Complications of Carbon Dioxide Laser Resurfacing

Thursday, October 10, 2013: 8:10 AM
Andrew M. Read-Fuller DDS, MS, Oral & Maxillofacial Surgery, UT Southwestern/Parkland, Dallas, TX
David Yates DMD, MD, Oral & Maxillofacial Surgery, UT Southwestern/Parkland, Dallas, TX
David D. Vu PharmD, DDS, MD, Oral & Maxillofacial Surgery, UT Southwestern/Parkland, Dallas, TX
Richard A. Finn DDS, Surgery - Division OMFS, UTSWMC-VANTHCS Dallas, TX, Hutchins, TX
The carbon dioxide laser has been shown to be an effective tool in the treatment of photodamaged skin since its introduction over 20 years ago. Scars, premalignant, and malignant skin lesions of the face have all been treated successfully with the carbon dioxide laser. While improvements in laser technology have facilitated the use of the carbon dioxide laser in the oral and maxillofacial surgery office, there is a paucity of literature describing the incidence of postoperative complications following laser resurfacing in the OMS literature. Previous studies have reported a relatively common occurrence of bacterial infections, viral infections, and inflammatory reactions in the early postoperative period, and scarring and facial pigment changes in the long term, as well as—rarely—iatrogenic damage during treatment.

A retrospective study of 110 patients, who underwent laser resurfacing with a carbon dioxide laser between 1999 and 2013, examined the rates of complications after treatment. Complications were separated into early (within one week) and late (one to three weeks post-procedure), and categorized by complication subtype (eg infectious, inflammatory, etc). Additionally, laser settings, Fitzpatrick skin type, immunocompromising conditions (diabetes, AIDS, etc), postoperative pain, and smoking history were all assessed.

The results of this study indicate a 3% early complication rate consisting of herpes zoster and bacterial dermatologic infections. There was an 8% late complication rate, including mostly minor dermatologic sequelae such as milia/acneiform lesions and contact dermatitis and one late HSV outbreak. All complications quickly and fully resolved with proper intervention. Despite the high rates of postoperative hypo- and hyperpigmentation found in many studies, we found a much lower incidence in ours. This is most likely due to our selection criteria for laser treatment, which includes patients only with Fitzpatrick skin types I, II and III, who are less likely to suffer these complications than patients with darker skin.
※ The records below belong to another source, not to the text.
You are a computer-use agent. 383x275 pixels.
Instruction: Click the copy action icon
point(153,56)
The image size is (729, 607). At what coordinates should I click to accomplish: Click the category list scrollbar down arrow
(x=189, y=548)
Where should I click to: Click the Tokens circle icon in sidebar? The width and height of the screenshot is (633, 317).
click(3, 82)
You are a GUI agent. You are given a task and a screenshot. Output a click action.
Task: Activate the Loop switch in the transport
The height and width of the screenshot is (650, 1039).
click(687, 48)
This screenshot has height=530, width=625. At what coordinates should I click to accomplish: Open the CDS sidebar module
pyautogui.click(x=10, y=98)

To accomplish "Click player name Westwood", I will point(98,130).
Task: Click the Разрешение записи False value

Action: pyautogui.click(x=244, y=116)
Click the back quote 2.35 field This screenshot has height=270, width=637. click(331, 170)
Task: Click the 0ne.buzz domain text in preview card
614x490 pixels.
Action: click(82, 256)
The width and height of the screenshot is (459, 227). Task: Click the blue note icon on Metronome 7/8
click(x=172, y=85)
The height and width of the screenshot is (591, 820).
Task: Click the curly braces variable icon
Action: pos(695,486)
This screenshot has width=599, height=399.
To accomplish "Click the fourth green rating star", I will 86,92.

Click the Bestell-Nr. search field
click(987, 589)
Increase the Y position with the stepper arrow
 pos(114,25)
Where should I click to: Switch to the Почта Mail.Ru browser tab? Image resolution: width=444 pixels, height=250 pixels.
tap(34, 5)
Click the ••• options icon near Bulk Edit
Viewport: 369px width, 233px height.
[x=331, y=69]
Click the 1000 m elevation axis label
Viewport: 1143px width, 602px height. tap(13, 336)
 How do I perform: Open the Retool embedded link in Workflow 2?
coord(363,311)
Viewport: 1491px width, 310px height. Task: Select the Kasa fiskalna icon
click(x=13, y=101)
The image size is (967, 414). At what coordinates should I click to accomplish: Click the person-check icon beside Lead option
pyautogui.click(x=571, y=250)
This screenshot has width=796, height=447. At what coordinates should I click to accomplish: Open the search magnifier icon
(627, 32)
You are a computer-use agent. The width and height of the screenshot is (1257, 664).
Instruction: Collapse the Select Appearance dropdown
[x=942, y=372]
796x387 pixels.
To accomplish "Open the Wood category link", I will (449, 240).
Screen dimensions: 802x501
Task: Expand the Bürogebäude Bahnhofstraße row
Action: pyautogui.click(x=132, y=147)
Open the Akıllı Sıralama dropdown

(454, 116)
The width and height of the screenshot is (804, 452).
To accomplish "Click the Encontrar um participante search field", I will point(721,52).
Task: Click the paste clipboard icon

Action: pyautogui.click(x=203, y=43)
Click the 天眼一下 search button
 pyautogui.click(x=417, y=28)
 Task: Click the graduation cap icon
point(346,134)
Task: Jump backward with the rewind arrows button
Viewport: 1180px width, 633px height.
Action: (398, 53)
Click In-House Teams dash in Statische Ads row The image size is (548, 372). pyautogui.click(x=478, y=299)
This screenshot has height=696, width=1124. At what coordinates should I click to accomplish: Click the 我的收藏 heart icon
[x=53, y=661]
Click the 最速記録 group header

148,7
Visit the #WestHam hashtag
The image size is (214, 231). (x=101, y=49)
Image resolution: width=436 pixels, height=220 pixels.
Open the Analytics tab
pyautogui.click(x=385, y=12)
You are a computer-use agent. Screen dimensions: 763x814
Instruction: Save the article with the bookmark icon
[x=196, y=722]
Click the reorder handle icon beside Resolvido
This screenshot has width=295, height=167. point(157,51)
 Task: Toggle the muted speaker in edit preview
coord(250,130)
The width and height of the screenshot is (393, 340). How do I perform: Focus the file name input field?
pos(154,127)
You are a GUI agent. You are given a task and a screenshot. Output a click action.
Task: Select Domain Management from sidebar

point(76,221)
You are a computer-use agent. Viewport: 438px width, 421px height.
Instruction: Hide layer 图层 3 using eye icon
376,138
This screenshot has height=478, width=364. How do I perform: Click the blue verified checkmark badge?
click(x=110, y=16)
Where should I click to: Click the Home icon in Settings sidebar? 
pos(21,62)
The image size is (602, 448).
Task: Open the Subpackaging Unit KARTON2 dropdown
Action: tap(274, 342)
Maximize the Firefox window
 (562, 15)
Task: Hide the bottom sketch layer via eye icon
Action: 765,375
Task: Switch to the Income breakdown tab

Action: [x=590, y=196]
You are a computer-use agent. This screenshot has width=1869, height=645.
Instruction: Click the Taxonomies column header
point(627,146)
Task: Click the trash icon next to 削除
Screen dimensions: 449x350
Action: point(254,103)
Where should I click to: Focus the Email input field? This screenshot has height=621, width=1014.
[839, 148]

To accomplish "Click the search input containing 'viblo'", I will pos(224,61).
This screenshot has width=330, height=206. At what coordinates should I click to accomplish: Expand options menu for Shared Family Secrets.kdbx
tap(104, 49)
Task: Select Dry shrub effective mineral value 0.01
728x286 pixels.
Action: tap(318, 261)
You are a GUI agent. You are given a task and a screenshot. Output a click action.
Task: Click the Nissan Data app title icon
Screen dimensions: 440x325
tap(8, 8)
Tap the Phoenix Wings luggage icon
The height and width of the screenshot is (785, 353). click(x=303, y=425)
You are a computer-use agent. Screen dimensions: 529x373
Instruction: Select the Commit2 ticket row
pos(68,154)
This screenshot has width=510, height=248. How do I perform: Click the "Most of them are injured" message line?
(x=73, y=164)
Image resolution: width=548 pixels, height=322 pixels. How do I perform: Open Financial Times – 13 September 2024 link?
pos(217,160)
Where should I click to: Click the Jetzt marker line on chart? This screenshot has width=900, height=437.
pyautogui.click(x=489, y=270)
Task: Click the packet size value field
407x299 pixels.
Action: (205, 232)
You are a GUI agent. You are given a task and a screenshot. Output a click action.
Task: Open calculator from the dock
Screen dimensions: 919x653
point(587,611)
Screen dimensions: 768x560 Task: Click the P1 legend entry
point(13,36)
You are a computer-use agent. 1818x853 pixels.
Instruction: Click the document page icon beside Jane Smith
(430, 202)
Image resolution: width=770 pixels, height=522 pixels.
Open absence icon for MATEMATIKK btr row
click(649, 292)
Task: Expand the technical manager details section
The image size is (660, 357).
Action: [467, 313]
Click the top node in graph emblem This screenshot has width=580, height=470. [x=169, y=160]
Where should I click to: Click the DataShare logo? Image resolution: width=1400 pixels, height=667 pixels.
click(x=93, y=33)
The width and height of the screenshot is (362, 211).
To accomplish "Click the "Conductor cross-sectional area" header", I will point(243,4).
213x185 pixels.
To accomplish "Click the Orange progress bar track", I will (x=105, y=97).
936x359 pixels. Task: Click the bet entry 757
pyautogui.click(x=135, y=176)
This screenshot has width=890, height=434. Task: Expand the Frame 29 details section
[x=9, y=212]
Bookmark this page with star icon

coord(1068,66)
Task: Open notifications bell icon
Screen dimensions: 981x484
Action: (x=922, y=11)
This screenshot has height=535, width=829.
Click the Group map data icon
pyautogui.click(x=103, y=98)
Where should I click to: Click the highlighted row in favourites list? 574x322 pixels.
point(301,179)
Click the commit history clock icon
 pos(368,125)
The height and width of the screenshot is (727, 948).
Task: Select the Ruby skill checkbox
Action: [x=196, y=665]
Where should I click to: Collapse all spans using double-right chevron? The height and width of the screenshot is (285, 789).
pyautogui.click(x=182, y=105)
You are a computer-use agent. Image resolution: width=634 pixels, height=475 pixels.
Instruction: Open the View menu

This study will help clinicians understand and anticipate complications that are most likely to follow carbon dioxide laser resurfacing, and plan to treat these adverse outcomes appropriately. Furthermore, our confirmation of low rates of serious complications should encourage more oral and maxillofacial surgeons to implement the use of laser resurfacing in their offices.

Rendon-Pellerano M, Lentini J, Eaglstein W et al. “Laser resurfacing: usual and unusual complications.” Dermatol Surg 1999; 25: 360-367.

Weinstein C, Ramirez O, Pozner J. “Postoperative care following CO2 laser resurfacing: avoiding pitfalls.” Plast Reconstr Surg 1997; 100: 1855-1866.